To resolve the question, Piomelli said his team screened for “a compound that inhibited anandamide degradation in the periphery without at all affecting anandamide degradation in the brain. We were lucky to find URB937, which doesn’t enter the brain at all.” …

Altogether, the findings support the hypothesis that stimulating cannabinoid signaling in the periphery is effective at relieving pain and that targeting the pathway in the brain may not be necessary.

“We now know that anandamide in the periphery works as a gate that prevents entry of pain signals into the brain,” said Piomelli…

Earlier this year, Pfizer Inc. discontinued development of its FAAH inhibitor PF-04457845, which failed a Phase II trial for pain in osteoarthritis of the knee. Ironwood Pharmaceuticals Inc.’s IW-6118 has completed Phase II testing for molar extraction pain. Vernalis plc’s V158866 FAAH inhibitor is in preclinical development for pain.


3 thoughts on “The Reason France’s Bial Painkiller Experiment Went Horribly Wrong Wasn’t Cannabis

  1. It went horribly wrong because it wasn’t cannabis. Nature got it right. The cognitive-behavioral side effects lessen with usage, don’t they? Most people go through an adaptation period of feeling whacked out when starting antidepressants or any drug that messes with the body’s chemistry (f-u-a-whole-lot-gabapentin!), and by most people, my study group consists of me, myself, I, and one other person. We’re self-proclaimed experts of nothing. 🙂

    Liked by 1 person

    • When they say “cognitive and behavioral side effects,” they really mean the “high” effect, which to them, always means a potential for abuse and/or addiction. (Can you get high from antidepressants? I never did.)

      They don’t look at drugs according to how hard it is to stop taking them. If they did, the drug war would look a lot different.

      What they look at as a bad thing, I look at as the thing that brings pain relief. One of the reasons that cannabis is rarely addicting is because the CBDs act to minimize the effect of the THC. Yeah, Mother Nature knows what she’s doing. Big Pharma?
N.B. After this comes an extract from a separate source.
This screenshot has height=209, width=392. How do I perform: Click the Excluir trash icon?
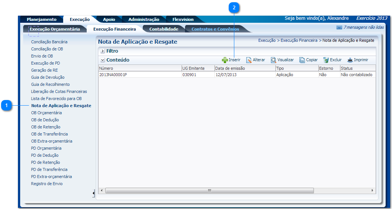coord(326,60)
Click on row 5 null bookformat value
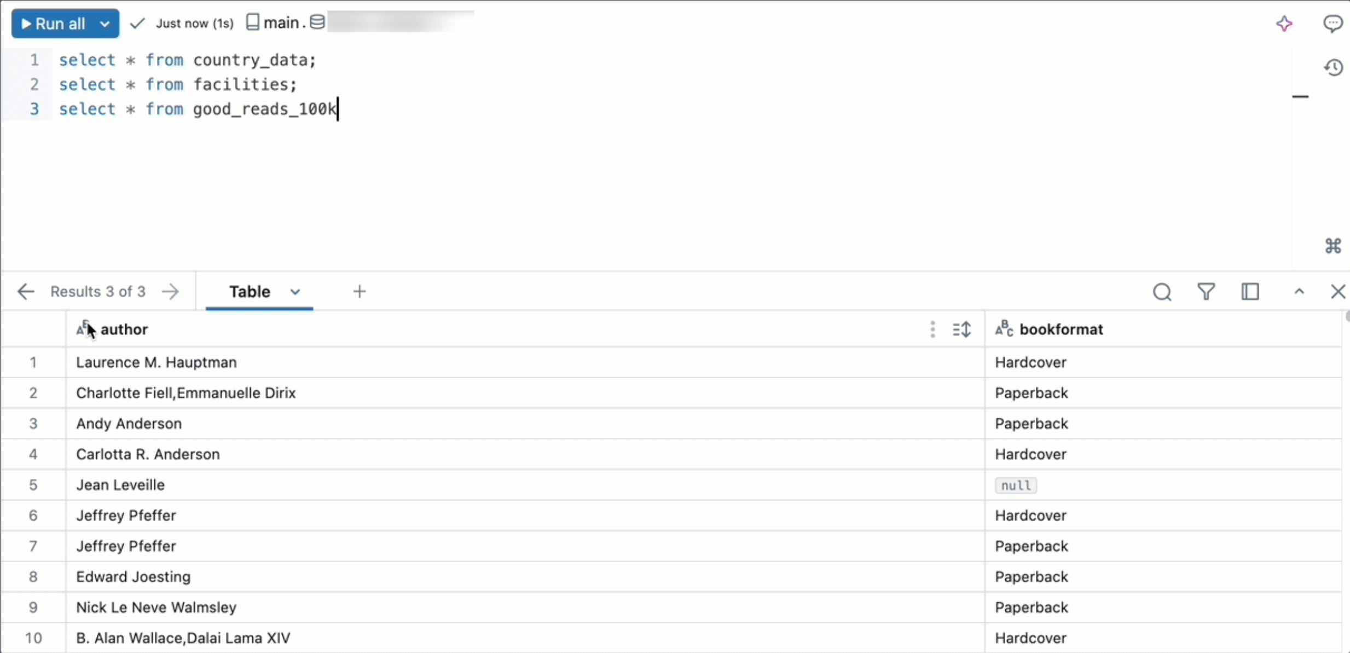The height and width of the screenshot is (653, 1350). (1016, 485)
Not so much. 🙂

      Liked by 2 people

  2. Reblogged this on EDS Info (Ehlers-Danlos Syndrome) and commented:
    The most important thing to know is that these drugs had zero cannabis or cannabinoids in them. The connection is that they were trying to target the same receptors cannabinoids affect, without using cannabinoids.

    Apparently, it’s better (and certainly far, far more profitable) to harm and even kill the occasional guinea pigs than to just give people medicine that’s cheap, effective, and has been used for thousands of years: opioids.